*** Begin section ***
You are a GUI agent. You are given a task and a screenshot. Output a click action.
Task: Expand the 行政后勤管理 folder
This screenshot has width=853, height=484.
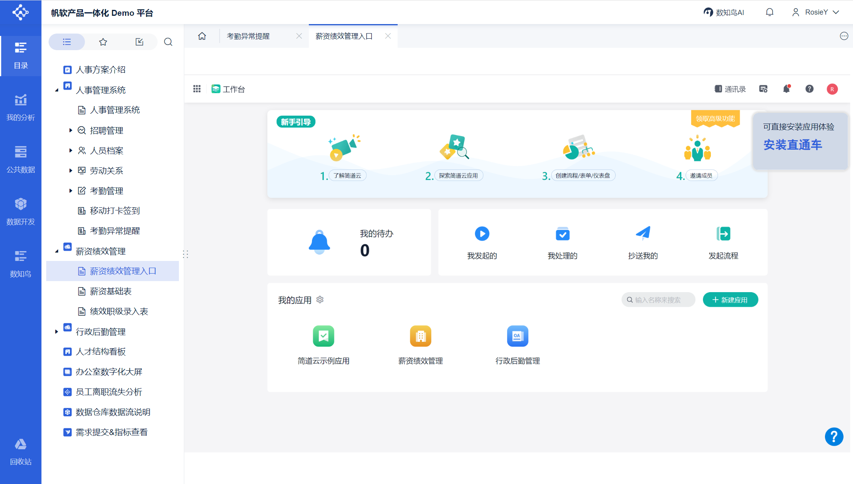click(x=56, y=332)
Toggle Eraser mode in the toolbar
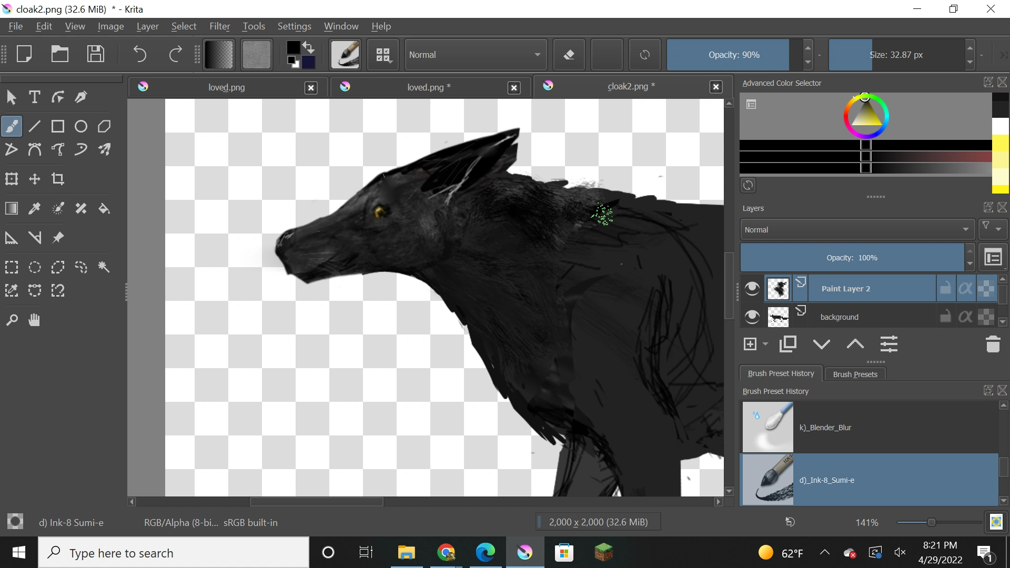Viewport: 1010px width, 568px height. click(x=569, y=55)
*** End section ***
Exactly as they stand, the entries must be written out again, pictures excluded.

You are a GUI agent. You are given a task and a screenshot. Output a click action.
Task: Expand the 行政后勤管理 folder
This screenshot has width=853, height=484.
click(x=56, y=332)
Toggle Eraser mode in the toolbar
Viewport: 1010px width, 568px height. click(x=569, y=55)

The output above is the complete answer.